Thursday, 6 December 2012

Computational Fairy Tales: Book: Proper CompSci concepts in improper contexts. #yam

Have you ever thought that computer science should include more dragons and wizards? Computational Fairy Tales introduces principles of computational thinking, illustrating high-level computer science concepts, the motivation behind them, and their application in a non-computer—fairy tale—domain. It’s a quest that will take you from learning the basics of programming in a blacksmith’s forge to fighting curses with recursion.

 Fifteen seers delivered the same prophecy, without so much as a single minstrel to lighten the mood: an unknown darkness threatens the kingdom. Suddenly, Princess Ann finds herself sent forth alone to save the kingdom. Leaving behind her home, family, and pet turtle Fido, Princess Ann must face goblin attacks, magical curses, arrogant scholars, an unpleasant oracle, and rude Boolean waiters. Along the way she must build a war chest of computational knowledge to survive the coming challenge.

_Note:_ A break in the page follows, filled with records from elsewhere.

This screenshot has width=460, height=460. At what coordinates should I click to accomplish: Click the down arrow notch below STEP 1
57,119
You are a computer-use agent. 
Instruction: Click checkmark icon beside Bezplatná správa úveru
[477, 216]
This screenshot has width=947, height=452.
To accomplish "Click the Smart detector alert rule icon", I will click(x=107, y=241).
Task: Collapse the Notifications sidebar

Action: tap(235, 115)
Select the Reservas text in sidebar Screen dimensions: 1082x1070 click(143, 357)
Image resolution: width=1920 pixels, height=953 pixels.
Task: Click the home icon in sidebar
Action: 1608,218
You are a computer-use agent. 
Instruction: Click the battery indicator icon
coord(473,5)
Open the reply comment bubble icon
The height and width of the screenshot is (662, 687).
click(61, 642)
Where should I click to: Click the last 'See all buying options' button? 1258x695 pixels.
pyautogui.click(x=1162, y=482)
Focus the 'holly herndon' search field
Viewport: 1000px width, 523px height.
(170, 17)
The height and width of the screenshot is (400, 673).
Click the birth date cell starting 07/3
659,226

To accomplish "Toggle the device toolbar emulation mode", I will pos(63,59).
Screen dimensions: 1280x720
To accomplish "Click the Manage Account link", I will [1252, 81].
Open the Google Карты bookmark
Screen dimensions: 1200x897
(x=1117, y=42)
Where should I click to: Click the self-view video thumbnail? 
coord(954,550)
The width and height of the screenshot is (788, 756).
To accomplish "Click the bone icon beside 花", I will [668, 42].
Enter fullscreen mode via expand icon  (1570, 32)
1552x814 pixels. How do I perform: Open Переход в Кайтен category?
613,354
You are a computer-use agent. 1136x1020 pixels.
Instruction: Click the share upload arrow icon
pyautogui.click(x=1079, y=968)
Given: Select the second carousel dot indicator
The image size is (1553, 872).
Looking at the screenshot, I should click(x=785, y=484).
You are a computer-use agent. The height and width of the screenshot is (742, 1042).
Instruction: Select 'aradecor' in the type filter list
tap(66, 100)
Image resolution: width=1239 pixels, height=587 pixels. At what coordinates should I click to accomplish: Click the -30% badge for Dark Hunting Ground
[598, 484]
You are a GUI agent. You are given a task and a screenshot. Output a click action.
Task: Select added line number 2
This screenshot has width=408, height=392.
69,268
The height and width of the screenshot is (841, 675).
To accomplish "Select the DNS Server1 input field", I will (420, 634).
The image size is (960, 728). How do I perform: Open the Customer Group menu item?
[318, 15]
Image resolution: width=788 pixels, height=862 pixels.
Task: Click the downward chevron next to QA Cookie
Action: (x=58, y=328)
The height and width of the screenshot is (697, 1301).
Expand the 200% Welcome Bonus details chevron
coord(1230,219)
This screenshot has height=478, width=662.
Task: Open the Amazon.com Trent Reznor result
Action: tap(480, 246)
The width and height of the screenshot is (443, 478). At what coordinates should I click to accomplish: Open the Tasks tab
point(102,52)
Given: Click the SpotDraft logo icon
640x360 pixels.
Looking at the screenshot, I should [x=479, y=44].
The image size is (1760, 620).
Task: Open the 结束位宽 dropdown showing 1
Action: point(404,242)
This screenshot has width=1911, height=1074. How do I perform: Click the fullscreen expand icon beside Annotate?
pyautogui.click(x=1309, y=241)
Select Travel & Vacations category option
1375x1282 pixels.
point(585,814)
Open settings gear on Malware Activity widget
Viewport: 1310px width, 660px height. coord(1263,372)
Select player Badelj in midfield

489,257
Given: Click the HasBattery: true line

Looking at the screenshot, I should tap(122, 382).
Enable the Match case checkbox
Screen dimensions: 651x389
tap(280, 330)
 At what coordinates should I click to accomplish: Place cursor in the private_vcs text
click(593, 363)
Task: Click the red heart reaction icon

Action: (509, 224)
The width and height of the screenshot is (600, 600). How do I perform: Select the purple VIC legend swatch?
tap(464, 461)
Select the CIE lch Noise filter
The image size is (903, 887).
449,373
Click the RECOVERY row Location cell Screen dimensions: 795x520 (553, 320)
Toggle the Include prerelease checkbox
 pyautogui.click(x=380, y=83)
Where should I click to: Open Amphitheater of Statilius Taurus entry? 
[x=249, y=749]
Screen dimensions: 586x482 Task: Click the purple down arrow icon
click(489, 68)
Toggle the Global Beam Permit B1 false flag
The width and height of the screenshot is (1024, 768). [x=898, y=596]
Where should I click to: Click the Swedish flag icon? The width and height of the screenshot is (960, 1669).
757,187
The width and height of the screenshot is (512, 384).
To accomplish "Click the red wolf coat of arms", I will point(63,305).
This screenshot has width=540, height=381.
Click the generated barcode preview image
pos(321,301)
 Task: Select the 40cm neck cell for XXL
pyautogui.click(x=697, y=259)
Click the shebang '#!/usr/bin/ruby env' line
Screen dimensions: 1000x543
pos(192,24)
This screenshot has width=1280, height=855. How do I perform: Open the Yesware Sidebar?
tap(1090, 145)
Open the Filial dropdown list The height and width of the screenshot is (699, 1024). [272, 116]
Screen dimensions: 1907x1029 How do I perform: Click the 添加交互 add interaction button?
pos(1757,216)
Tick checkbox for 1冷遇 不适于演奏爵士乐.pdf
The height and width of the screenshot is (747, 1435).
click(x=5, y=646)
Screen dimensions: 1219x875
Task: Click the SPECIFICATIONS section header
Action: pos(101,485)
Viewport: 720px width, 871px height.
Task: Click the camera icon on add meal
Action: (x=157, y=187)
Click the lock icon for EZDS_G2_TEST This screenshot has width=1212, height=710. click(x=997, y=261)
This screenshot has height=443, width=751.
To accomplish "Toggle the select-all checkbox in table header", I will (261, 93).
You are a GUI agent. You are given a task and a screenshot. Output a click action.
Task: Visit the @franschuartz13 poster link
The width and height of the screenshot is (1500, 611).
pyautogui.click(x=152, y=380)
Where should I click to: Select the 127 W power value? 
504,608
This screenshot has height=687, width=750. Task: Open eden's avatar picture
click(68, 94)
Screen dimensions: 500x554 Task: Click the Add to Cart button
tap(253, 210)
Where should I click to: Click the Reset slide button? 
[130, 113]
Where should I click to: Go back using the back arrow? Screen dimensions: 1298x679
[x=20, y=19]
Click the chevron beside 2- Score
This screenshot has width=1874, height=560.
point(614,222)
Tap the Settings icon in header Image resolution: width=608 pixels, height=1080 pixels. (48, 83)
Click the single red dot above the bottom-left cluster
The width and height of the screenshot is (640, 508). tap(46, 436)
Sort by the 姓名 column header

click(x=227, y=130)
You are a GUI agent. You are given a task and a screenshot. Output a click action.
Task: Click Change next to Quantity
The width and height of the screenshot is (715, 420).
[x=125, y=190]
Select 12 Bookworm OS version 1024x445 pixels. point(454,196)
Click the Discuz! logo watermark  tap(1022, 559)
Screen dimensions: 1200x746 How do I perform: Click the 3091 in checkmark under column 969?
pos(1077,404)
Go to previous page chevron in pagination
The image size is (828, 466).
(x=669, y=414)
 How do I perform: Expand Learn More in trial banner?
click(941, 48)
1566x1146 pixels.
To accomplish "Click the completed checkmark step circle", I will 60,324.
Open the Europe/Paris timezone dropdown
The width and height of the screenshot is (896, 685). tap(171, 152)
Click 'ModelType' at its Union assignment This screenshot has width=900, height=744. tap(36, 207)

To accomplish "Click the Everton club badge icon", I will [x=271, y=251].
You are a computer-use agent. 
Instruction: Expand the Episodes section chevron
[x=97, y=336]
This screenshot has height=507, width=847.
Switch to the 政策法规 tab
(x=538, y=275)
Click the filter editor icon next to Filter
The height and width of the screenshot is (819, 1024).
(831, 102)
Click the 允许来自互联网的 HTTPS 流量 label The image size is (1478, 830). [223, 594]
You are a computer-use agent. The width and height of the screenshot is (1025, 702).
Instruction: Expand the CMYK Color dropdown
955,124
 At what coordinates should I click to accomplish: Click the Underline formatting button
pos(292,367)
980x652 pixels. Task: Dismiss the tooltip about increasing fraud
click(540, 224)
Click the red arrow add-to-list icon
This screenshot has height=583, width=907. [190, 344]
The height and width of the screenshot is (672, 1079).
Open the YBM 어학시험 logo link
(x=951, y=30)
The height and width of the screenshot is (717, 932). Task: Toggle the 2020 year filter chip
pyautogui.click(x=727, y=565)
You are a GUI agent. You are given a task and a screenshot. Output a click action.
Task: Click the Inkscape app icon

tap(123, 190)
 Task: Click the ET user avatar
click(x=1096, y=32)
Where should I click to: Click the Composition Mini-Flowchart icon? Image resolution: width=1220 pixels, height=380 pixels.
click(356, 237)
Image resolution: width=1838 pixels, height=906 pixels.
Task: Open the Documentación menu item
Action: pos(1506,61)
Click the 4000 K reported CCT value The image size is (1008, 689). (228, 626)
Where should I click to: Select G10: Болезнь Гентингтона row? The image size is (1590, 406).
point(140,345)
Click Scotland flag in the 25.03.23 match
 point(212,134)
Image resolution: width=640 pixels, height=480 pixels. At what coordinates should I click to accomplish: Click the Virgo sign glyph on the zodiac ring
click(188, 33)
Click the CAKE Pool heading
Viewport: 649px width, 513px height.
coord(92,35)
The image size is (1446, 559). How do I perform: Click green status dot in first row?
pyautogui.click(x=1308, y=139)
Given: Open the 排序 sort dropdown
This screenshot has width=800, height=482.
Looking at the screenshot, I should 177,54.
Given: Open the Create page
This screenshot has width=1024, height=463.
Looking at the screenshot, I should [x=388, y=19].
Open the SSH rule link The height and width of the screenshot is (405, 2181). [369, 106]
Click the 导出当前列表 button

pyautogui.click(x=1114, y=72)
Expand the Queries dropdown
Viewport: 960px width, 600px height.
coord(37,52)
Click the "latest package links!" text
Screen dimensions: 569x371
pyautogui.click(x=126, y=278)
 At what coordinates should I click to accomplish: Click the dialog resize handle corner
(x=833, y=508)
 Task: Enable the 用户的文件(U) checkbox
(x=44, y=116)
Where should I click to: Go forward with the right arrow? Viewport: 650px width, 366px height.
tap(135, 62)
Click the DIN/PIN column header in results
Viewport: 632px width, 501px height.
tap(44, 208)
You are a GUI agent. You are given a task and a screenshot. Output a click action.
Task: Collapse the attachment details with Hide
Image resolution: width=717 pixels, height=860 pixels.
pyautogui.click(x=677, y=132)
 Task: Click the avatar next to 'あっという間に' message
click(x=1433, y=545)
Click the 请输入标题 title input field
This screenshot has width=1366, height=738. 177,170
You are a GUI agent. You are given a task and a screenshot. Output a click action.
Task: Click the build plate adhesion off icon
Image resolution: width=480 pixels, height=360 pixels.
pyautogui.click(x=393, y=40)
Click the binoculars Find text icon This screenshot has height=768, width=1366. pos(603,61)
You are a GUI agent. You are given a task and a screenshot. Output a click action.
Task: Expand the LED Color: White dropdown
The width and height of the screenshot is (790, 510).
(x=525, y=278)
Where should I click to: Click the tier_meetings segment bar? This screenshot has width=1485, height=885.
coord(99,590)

The Computational Fairy Tales book includes ~30 rewritten or revised stories from the online collection and 15 all new chapters.  Each story serves to illustrate a computational concept, supplementing official instruction or motivating computer science concepts.  The stories have also be set up to provide a natural progression both within the computer science concepts and within the fairy tale quest.